The government would also be authorized to manufacture active ingredients for medications. This has become a problem, as major drug companies routinely deny rivals samples of their products, which are used in testing to determine whether the generic is an equivalent treatment.

One drug is listed specifically: Generic insulin treatments would have to be produced within the first year of the legislation’s passage. Prices for insulin have skyrocketed in recent years and shortages are common.

“In market after market, competition is dying as a handful of giant companies spend millions to rig the rules,” Warren said in a statement. “The solution here is not to replace markets, but to fix them.”

Except the means to fix those markets is a government-directed option that puts the Department of Health and Human Services into the pharmaceutical manufacturing business.
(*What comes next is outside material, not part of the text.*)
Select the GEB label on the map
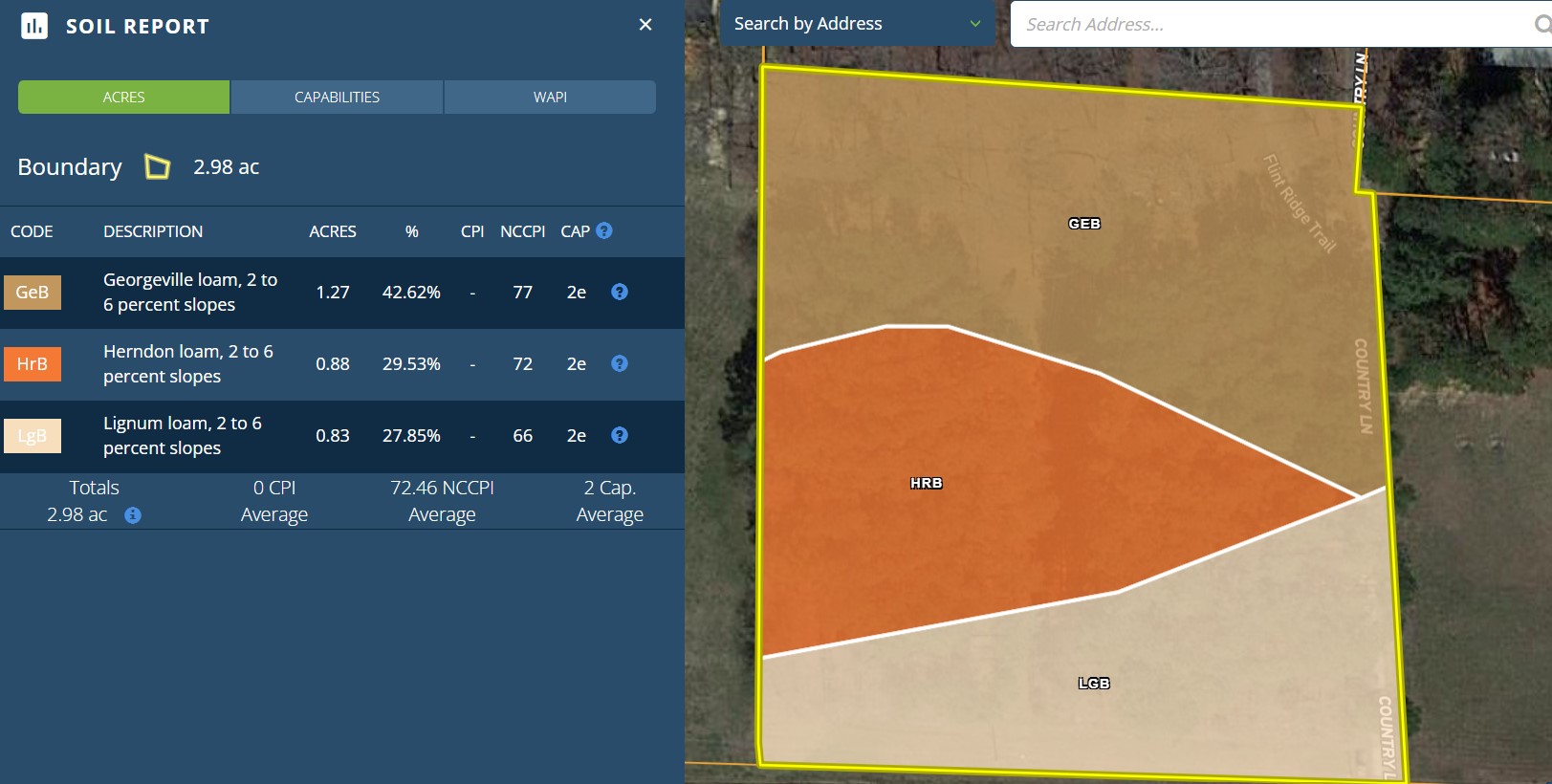Viewport: 1552px width, 784px height. point(1084,224)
That’s the primary action in the legislation that allows competition to take root and prices to fall. In this sense, competition policy can work hand in hand with targeted nationalizations or public options.
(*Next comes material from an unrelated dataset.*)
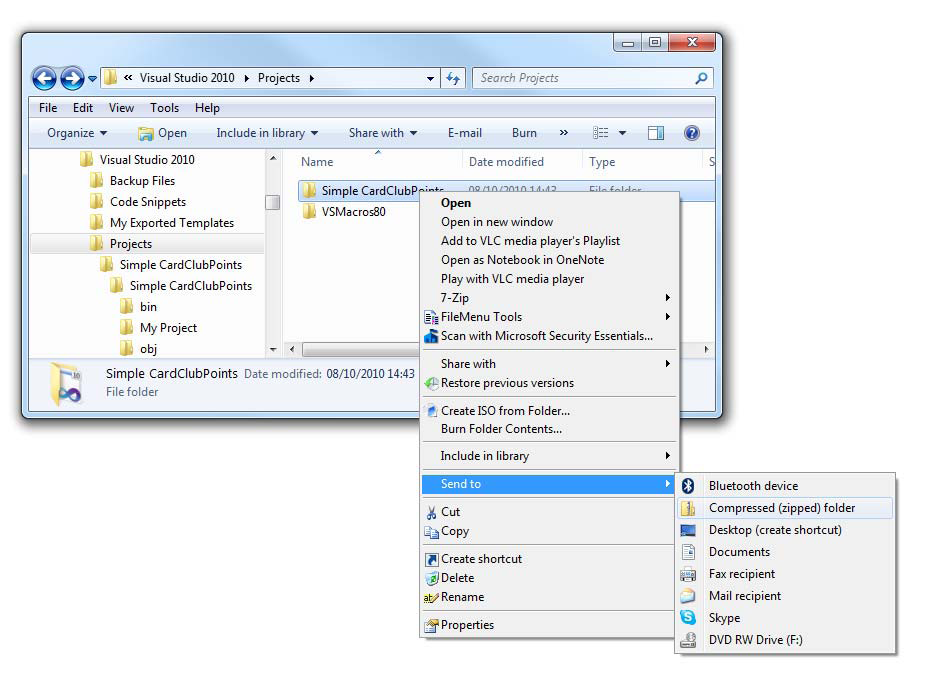Toggle the preview pane icon
The height and width of the screenshot is (679, 952).
[x=656, y=133]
Another section of the bill highlights Warren’s preoccupation with the notion that personnel matters as much as policy. Former drug company lobbyists would be banned from holding the position of director of the Office of Drug Manufacturing under the proposed legislation, as would any senior executive of a drug company subject to regulatory enforcement for wrongdoing.

Advocates generally welcomed the concept of a public drug manufacturer. “Anyone who is serious about controlling costs and ensuring more patients have access to life-saving drugs should be supporting this legislation,” said Richard Master, chair of the Business Initiative for Health Policy, in a statement.

But some experts believe that more work must be done to reform the entire supply chain for prescription drugs. Phil Zweig, a former journalist who works with Physicians Against Drug Shortages, believes that group purchasing organizations, or GPOs — collections of hospitals that contract to provide medical supplies and medications — are at the heart of the exorbitant pricing and shortages. GPOs are a key gatekeeper for drugs administered at hospitals. “Generic drugmakers simply stop making the drugs if they don’t get a sole-source contract,” Zweig said. “It’s a winner-take-all game.”

GPOs have an exception to the anti-kickback statute that allows them to give exclusive contracts to drug companies in exchange for cash, some of which flows back to hospital executives and administrators. Zweig wants to remove the safe harbor. “All we’re trying to do is remove obstacles to competition,” he said.

Pharmacy benefit managers, or PBMs, which negotiate prices for drugs sold in pharmacies on behalf of health plans, have also been accused of skimming off the top and artificially creating higher drug prices. The Trump administration has proposed taking away the anti-kickback safe harbor for PBMs.

Warren spokesperson Ashley Woolheater agreed that “there is bad behavior up and down the supply chain,” adding that this bill specifically focuses on the generics and active pharmaceutical ingredients markets.

“It’s going to take a multi-pronged effort,” said Lawson. “This is not a silver bullet, it’s just one piece of it.”